**CONSIGNE 1:** Recopiez les lignes de données, de celle qui contient « This screenshot has height=565, width=726. » jusqu'à celle qui contient « will [x=862, y=679]. » incluses, en remplaçant « directive » par « instruction » et en laissant tout le reste intact.

**TEXTE RETENU:**
# # # # # # #
Spiritualité juive de la laïcité
« Tout homme qui rejette l’idolâtrie est juif » (Talmud, Méguila 13 a).
Self islam
Dans un livre paru en 2006, « Self islam » Abdennour Bidar raconte son itinéraire spirituel. Né il y a cinquante ans à Clermont-Ferrand, il a grandi auprès de sa mère médecin convertie à l’islam et de son grand-père vigneron communiste athée. Son entraîneur de rugby, ne parvenant pas à l’interpeller par son prénom à connotation arabe, l’appelait « Bidar ». Le petit Abdennour fréquentait la mosquée le vendredi et l’école laïque en semaine. Il s’est forgé une double identité, musulmane et laïque. Lorsqu’il a réussi le concours d’entrée à Normal Sup il s’est trouvé confronté à l’intransigeance de l’esprit laïc français et a alors choisi avec son épouse de fréquenter une communauté soufie dans laquelle ils se sont engagés intensément durant plusieurs années avant de réaliser que même la mystique de l’islam la plus pure pouvait dévier en secte fermée sur elle-même.
Cherchant à concilier foi et raison, Abdennour Bidar et son épouse, tous deux devenus enseignants de philosophie, se sont à la fois éloignés de l’islam orthopraxe et de la laïcité intolérante, ce que dans le judaïsme on pourrait qualifier d’idolâtries. En effet, selon le philosophe-écrivain la laïcité française a pour principale vertu de nous préserver à la fois de l’idolâtrie de la religion et de celle de la République. La laïcité détruit les idoles, c’est là sa vocation la plus essentielle.
Le génie de la France
Dans son dernier livre, « Le génie de la France : le vrai sens de la laïcité » (parue en août 2021) Abdennour Bidar s’interroge sur la valeur républicaine de la fraternité et pose une question très actuelle : comment définir notre identité française ? Il démontre au fil des pages que la laïcité n’est pas seulement un cadre qui permettrait de « ne pas se taper dessus » entre croyants et non-croyants ou de permettre à différentes religions de coexister parmi les athées. Non, la laïcité selon lui, c’est beaucoup plus que cela. Elle est comme « un Temple vide » dont l’espace inoccupé ne serait pas synonyme de néant mais au contraire une sorte de vacuité féconde. Il voit dans l’idée française de laïcité une spiritualité qui pourrait être comparée au concept du « Divin absent » des religions orientales et extrême-orientales comme par exemple le bouddhisme ou le taoïsme.
# # # # # # #
**DONNÉES FOURNIES:**

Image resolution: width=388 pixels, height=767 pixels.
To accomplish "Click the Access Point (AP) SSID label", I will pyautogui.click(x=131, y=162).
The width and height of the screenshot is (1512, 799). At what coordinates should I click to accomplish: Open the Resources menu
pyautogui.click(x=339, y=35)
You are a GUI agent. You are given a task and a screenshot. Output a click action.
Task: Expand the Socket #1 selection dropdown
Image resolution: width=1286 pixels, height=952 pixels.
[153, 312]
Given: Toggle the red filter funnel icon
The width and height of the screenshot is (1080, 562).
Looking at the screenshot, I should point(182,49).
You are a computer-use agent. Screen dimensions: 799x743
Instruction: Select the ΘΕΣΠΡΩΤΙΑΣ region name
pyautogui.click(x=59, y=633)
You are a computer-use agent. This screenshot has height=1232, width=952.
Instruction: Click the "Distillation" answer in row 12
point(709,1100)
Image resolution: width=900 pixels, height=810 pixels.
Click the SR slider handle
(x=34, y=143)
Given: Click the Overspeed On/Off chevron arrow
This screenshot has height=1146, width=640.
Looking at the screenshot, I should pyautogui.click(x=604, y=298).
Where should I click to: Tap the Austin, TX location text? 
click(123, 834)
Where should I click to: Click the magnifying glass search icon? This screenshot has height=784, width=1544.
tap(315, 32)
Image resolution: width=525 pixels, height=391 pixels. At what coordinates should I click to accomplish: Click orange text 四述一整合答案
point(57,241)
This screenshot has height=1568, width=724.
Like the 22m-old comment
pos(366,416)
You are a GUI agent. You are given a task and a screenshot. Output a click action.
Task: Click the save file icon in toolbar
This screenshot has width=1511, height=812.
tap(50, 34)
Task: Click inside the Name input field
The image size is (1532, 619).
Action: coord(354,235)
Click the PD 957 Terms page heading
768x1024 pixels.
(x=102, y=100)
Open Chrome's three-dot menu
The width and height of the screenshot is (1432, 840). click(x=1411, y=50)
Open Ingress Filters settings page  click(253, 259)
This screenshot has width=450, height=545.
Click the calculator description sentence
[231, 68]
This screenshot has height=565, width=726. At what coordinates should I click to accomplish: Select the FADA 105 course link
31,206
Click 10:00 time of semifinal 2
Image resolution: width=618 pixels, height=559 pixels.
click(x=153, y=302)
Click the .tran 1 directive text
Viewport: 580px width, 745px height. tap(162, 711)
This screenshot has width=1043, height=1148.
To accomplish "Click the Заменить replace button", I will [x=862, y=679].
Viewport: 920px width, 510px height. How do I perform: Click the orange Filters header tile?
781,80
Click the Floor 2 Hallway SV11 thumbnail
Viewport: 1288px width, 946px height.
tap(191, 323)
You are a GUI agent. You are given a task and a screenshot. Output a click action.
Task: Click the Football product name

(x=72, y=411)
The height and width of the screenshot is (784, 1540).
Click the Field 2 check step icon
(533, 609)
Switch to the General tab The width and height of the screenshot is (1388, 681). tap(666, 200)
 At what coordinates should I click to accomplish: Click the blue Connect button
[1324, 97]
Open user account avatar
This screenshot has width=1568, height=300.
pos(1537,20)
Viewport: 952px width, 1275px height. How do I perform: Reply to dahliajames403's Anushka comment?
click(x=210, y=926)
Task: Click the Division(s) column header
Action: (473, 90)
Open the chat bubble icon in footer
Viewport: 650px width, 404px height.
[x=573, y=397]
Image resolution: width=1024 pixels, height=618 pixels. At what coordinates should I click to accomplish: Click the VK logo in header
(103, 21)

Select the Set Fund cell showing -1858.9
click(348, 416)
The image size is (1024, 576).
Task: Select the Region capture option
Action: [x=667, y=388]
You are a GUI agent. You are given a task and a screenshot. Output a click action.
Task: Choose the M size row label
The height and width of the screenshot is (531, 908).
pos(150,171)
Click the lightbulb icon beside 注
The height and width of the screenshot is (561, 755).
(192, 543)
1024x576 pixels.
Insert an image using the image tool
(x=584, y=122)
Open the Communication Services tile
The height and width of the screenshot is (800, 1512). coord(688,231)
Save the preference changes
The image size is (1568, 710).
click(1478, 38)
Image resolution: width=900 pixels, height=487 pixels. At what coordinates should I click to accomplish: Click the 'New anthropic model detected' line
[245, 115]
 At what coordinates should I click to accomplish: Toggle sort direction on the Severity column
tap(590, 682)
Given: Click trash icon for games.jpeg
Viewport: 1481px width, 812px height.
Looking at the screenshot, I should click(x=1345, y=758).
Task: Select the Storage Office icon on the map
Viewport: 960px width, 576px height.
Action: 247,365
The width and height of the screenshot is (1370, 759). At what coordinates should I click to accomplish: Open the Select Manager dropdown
# # # # # # #
**CONSIGNE 2:**
Répondez aux questions suivantes à partir du texte sur la laïcité.
(a) Dans quelle ville Abdennour Bidar est-il né ?
(b) En quelle année le livre « Self islam » a-t-il paru ?
(c) À quoi l'auteur compare-t-il la laïcité dans « Le génie de la France », selon le texte ?

**RÉPONSE RÉDIGÉE 1:**
This screenshot has height=565, width=726. At what coordinates should I click to accomplish: Select the FADA 105 course link
31,206
Click 10:00 time of semifinal 2
Image resolution: width=618 pixels, height=559 pixels.
click(x=153, y=302)
Click the .tran 1 instruction text
Viewport: 580px width, 745px height. tap(162, 711)
This screenshot has width=1043, height=1148.
To accomplish "Click the Заменить replace button", I will [x=862, y=679].

**RÉPONSE RÉDIGÉE 2:**
(a) À Clermont-Ferrand.
(b) En 2006.
(c) À « un Temple vide », dont l'espace inoccupé serait une sorte de vacuité féconde.